In the context of Luke 13:3, Jesus challenged the people's notion that they were morally superior to those who suffered in such catastrophes. He called all to repent or perish. For some people though, prior to coming to the end result of repentance in receiving salvation (faith in Christ), they must change their minds about other specific things in order to get there. Repentance, metanoia, focuses on changing one's mind about his previous concept of God (as in Acts 17:30) and disbelief in God or false beliefs (polytheism and idolatry) as we see in 1 Thessalonians 1:9. On the other hand, this change of mind, focuses on the new direction that change about God must ultimately take, namely, trusting in Jesus Christ as the ALL-sufficient means of our salvation.

Certain people misunderstand the term "repentance" to simply mean "completely stop sinning." That is not the Biblical definition of repentance.

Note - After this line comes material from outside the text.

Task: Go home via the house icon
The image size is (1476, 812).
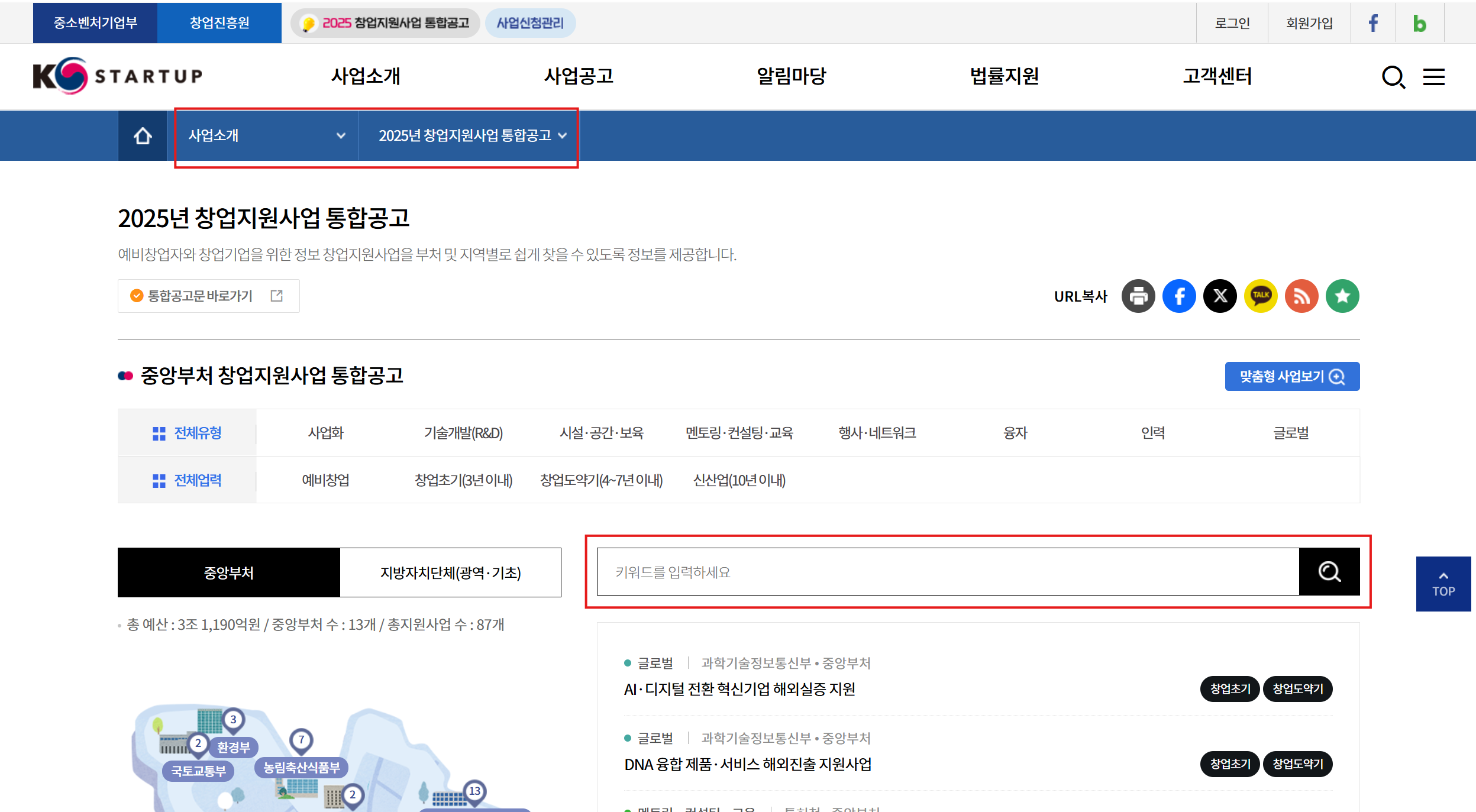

In the Bible, the word "repent" means to "change your mind." The Bible also tells us that true repentance will result in a change of actions. Acts 26:20 declares, "I preached that they should repent and turn to God and prove their repentance by their deeds." This is the fruit of repentance (Matthew 3:8) and not the essence of repentance (change of mind). Certain people confuse the "fruit of repentance" with the "essence of repentance" (and also do the same thing with faith) and end up teaching salvation by works.

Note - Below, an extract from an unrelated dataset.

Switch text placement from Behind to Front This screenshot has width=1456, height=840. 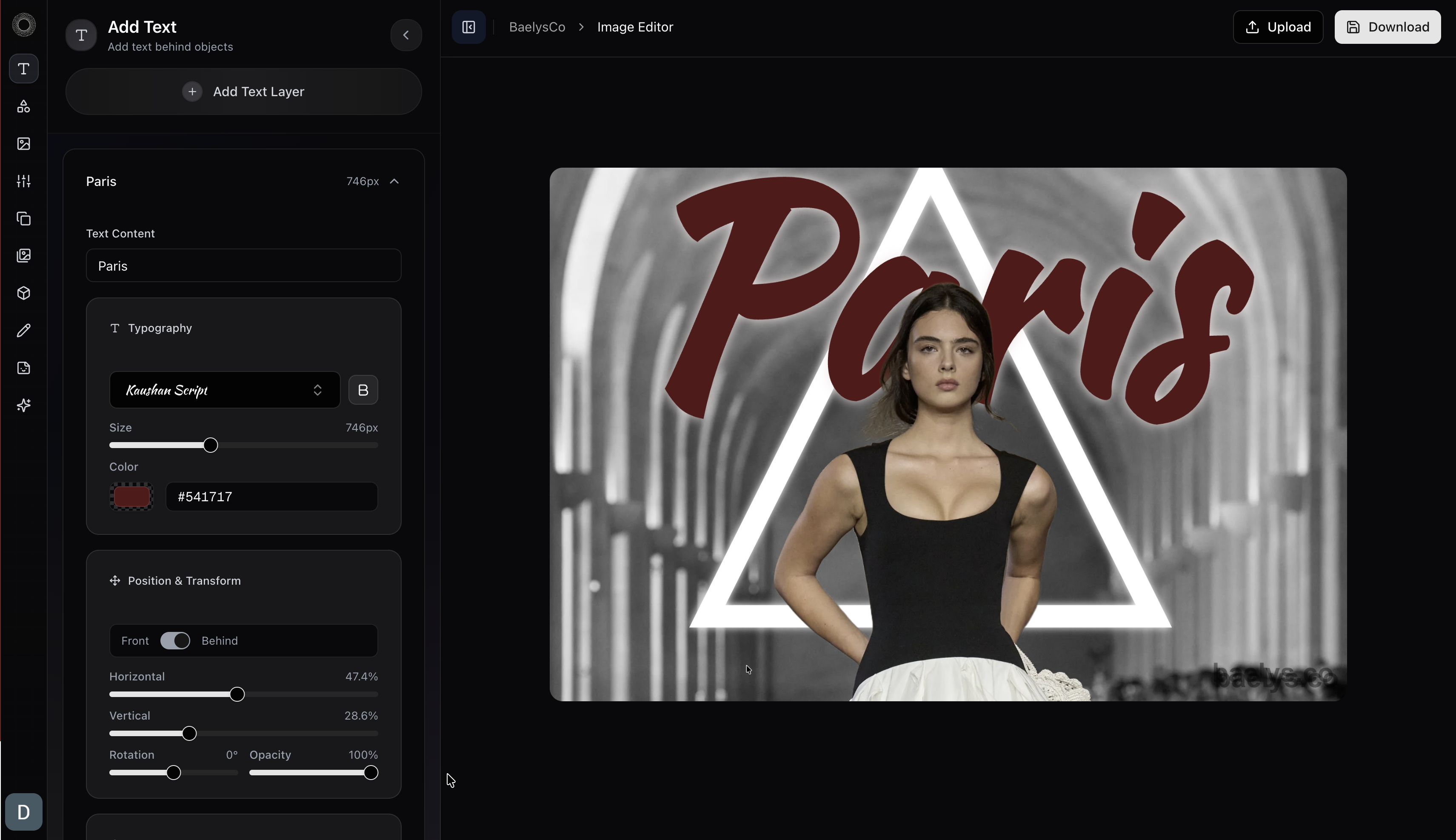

I have heard certain people say, "If you want to be saved, repent of your sins, turn from your sins." Yet if turning from your sins means to stop sinning, then people can only be saved if they stop sinning. And in that case, it is unlikely that anyone will be saved, since we don't know anyone who has ever "completely stopped sinning." Those who believe they live a sinless, without fault or defect, flawless, absolute perfect life 100% of the time (exactly as Jesus lived) are suffering from a terminal case of self righteousness. (1 John 1:8-10) Such people tend to have serious issues with pride and view themselves as "holier than thou" while looking down on others.

If man was saved based on perfectly obeying all the commandments of God, then man would merit salvation by works. Either we are saved through faith, not works (Ephesians 2:8,9) or else we are saved through faith and works. You can't have it both ways.
 

Theo1689

Well-known member
We “have eternal life” only if we choose to “endure to the end”. And the choice to do so is entirely ours.

All you ever do is spew your personal opinion, sans any Scripture, and the repeat yourself ad nauseam.

And ironically (since you are the one constantly making this accusation), YOU are the one "ignoring 99% of Scripture and building a doctrine on only 1% of Scripture".
 

Theo1689

Well-known member
Mormonism and its denial of the Trinity.

How about its denial of monotheism?
Its denial of sola Scriptura?
Its denial of salvation by faith?
Its denial of the distinction between God and man, Creator and creature?
Its denial of monogamy?
 

Howie

Well-known member
How about its denial of monotheism?
Its denial of sola Scriptura?
Its denial of salvation by faith?
Its denial of the distinction between God and man, Creator and creature?
Its denial of monogamy?
His primary crime, according to the law, is his worship of a false God. From that, all his other crimes are predictable.